[Records from a collection]

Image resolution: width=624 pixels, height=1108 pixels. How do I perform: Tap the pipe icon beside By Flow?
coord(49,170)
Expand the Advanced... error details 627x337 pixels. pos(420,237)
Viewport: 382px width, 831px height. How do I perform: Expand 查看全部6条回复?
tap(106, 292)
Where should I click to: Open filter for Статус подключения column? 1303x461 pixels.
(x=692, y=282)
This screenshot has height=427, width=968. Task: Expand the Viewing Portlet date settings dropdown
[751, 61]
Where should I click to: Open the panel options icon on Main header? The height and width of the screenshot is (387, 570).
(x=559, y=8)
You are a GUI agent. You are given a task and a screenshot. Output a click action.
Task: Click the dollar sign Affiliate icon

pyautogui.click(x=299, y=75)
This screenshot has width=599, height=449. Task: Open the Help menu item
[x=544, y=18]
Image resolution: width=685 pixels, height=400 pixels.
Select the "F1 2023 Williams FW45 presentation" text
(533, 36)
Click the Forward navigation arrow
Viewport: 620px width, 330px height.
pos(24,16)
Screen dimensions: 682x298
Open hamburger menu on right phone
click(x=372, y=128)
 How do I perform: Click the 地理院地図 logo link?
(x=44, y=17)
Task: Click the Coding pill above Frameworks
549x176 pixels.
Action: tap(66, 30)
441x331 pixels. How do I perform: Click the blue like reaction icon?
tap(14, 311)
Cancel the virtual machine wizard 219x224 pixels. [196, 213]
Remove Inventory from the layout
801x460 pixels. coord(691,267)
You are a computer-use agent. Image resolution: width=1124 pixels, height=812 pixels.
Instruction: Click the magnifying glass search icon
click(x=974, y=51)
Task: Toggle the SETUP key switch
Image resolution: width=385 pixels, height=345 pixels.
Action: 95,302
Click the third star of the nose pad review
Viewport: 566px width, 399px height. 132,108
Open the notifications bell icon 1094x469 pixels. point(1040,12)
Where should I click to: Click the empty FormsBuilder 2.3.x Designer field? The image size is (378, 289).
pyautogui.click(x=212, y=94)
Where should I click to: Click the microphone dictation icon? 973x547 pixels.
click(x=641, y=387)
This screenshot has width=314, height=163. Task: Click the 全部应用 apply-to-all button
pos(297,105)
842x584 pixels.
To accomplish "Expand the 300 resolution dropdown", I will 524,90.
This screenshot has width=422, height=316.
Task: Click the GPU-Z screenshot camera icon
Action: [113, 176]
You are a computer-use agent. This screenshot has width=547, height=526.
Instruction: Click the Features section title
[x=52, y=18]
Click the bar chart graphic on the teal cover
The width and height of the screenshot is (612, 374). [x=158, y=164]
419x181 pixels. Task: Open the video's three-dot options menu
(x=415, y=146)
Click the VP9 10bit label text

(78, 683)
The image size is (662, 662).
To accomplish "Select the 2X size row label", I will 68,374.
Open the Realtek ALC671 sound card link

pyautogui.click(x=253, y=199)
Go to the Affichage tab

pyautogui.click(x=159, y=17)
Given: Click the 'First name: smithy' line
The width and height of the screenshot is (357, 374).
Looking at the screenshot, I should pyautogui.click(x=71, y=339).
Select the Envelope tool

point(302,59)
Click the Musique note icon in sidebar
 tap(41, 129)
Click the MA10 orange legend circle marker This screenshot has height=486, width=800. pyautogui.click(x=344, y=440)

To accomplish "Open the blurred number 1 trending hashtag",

Exercise prompt
Using the data above, count the lines where "computer" appears. Reply with the number only.

Result
2